Considerando a carga de energia estimada para o período 2016-2000, a CCEE estima que as distribuidoras terão uma contratação da ordem de 110,9%. Em 2017, seria de 108,3%. De qualquer forma, é um número para se ficar atento.
Rui Altieri também apresentou números sobre o consumo de energia elétrica, que, no ano passado, teve uma ligeira queda, de apenas 0,6%, depois de crescimento de 2,3% em 2014, de 2,9% em 2013 e de 3,7% em 2012.
Vendo sob o prisma do mercado regulado, em quatro anos o mercado cresceu 12,3%, da seguinte forma: 0,8% em 2015, 4,8% em 2014, 2,5% em 2013 e 3,7% em 2012. Entretanto, o consumo foi puxado para baixo pelo desempenho do mercado livre. Apesar do aumento expressivo de consumidores no ACL, o fato é que, com a crise econômica, o mercado livre deu alguns passos para trás. Caiu 4,9% em 2015 e 4,4% em 2014, depois de expansão de 4% em 2013 e 2012.
Altieri também está preocupado com a intensa judicialização que se verifica no mercado de energia, que decorre basicamente do excesso de intervenção do próprio governo. As empresas tentam se proteger recorrendo à Justiça. Ele foi curto e grosso ao indicar a única solução possível para se encontrar uma alternativa ao excesso de judicialização: diálogo, diálogo, diálogo, diálogo e diálogo.
Assim mesmo: cinco vezes a palavra diálogo, tentando antecipar possíveis problemas enquanto eles são pequenos, para evitar que se transformem em grandes dificuldades que só possam ser resolvidos mediante decisão judicial.
O diretor-geral da Aneel, Romeu Rufino, pensa da mesma forma que Rui Altieri. Em sua apresentação, ele abordou com clareza a questão da judicialização, sem esconder o que pensa. Disse que nesta quinta-feira, em Brasília, terá uma reunião com o próprio Altieri, para tratar do assunto e lançou desde já um desafio aos agentes: retirar as ações na Justiça, pois, caso contrário, os órgãos institucionais não terão condições para continuar a trabalhar.
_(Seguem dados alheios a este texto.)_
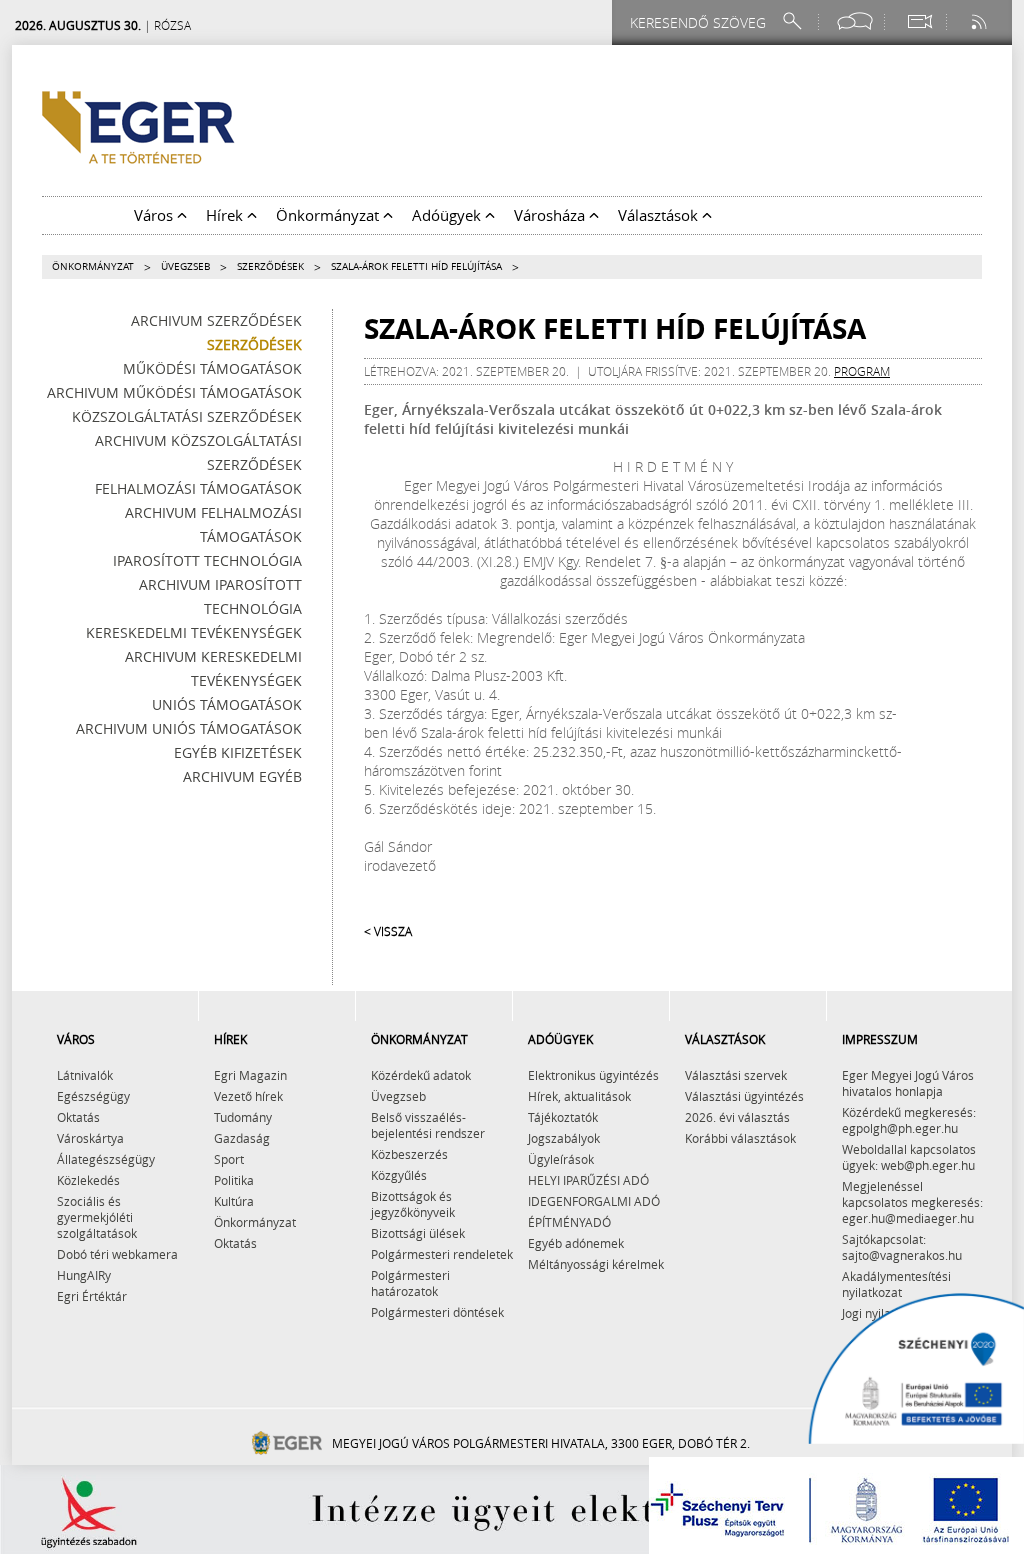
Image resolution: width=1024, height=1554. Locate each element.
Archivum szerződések (216, 320)
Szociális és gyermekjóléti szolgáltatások (97, 1217)
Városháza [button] (551, 215)
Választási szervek (736, 1075)
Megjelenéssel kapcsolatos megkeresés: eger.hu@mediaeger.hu (912, 1202)
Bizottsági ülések (418, 1233)
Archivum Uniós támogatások (189, 728)
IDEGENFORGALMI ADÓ (594, 1201)
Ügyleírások (561, 1159)
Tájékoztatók (563, 1117)
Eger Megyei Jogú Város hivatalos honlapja (908, 1083)
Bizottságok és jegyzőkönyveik (413, 1204)
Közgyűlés (399, 1175)
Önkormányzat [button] (329, 215)
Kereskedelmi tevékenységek (194, 632)
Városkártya (90, 1138)
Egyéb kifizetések (238, 752)
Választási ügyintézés (744, 1096)
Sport (229, 1159)
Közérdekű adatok (421, 1075)
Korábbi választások (740, 1138)
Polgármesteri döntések (437, 1312)
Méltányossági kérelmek (596, 1264)
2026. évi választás (737, 1117)
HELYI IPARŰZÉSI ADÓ (588, 1180)
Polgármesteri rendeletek (442, 1254)
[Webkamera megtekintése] (919, 21)
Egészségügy (93, 1096)
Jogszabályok (564, 1138)
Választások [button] (660, 215)
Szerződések (270, 266)
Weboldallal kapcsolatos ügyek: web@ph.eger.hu (909, 1157)
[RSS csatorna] (981, 21)
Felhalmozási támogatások (198, 488)
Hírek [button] (226, 215)
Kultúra (234, 1201)
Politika (234, 1180)
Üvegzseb (185, 266)
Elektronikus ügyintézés (593, 1075)
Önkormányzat (93, 266)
Ele defendeu o recurso à Justiça, mas argumentou que os administradores das empresas e das associações empresariais não podem delegar as suas tarefas aos advogados. Fez um mea culpa em nome da agência reguladora, porém disse que “todos devem contribuir” para destravar o mercado, limpando-o de dezenas de ações judiciais que dificultam as atividades das autoridades e dos próprios agentes.